# RLC Circuit with a Gyrator as an Inductor

Hi,

Im trying to build a resonant circuit with a ~low frequency resonance (<1kHz). Im using a Gyrator (https://en.wikipedia.org/wiki/Gyrator#Application:_a_simulated_inductor) as the inductor. Im using:
RL = 100ohm
R = 27kohm
C = 1uF

I put another 1uF capacitor in front of Zin, to form a series RLC circuit with C, RL, and L=RL*R*C

This should give a natural frequency of 96.8Hz and a damped natural frequency of approx the same: But, when I measure the frequency response of the thing using a spectrum analyzer, I get something that is slightly off in frequency: The frequency is off by over 12Hz. The damping estimates (based on the half power method) are also off by a factor of ~3.

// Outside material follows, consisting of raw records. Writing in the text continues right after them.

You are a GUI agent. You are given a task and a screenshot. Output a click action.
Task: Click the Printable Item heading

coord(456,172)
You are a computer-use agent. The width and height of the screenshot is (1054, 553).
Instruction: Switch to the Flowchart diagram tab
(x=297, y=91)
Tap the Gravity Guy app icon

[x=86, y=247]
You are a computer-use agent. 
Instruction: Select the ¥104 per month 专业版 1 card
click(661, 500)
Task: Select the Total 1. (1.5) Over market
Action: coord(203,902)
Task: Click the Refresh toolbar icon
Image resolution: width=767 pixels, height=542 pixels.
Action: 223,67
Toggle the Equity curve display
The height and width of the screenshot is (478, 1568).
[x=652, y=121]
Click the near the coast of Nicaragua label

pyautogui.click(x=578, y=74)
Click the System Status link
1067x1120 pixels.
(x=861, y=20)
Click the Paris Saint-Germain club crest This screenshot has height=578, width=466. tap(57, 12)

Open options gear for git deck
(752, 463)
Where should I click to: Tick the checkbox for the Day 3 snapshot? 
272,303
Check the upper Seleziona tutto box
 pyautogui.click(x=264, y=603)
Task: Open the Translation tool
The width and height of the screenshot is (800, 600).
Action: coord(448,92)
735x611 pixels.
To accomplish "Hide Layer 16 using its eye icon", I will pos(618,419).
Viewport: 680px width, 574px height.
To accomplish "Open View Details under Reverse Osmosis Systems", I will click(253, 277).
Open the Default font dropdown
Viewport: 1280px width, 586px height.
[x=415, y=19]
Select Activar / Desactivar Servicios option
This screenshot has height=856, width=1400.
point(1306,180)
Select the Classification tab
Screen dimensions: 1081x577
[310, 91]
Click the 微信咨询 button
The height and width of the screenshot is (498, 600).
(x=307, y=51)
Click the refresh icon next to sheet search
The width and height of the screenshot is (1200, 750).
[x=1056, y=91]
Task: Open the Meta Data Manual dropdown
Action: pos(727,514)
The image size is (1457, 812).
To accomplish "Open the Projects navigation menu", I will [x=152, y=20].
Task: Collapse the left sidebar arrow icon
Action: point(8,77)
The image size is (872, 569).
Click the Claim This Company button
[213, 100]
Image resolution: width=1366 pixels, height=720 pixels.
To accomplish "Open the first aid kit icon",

Are there any errors that you can think of that would lead to this? Am I missing something in my usage of the gyrator as an inductor?

Ive tried different resistors and swapped out the capacitors, but they all have the same results. Regardless of what resistors I use, I always seem to get measurements that are off from the transfer function predictions.

Last edited:

tech99
Gold Member
Not quite sure about your graphs, but in spite of the equivalent circuit you have drawn, you seem to be simulating a parallel resonant circuit. Resonance is defined as the frequency where the phase shift is zero, not the max voltage, and for a parallel circuit the two are different.

Svein
Not all operational amplifiers can handle 100% feedback. I created an equalizer many years ago where I used simple gyrators. Instead of an operational amplifier with 100% feedback, I just used an emitter follower (which also have a gain of +1).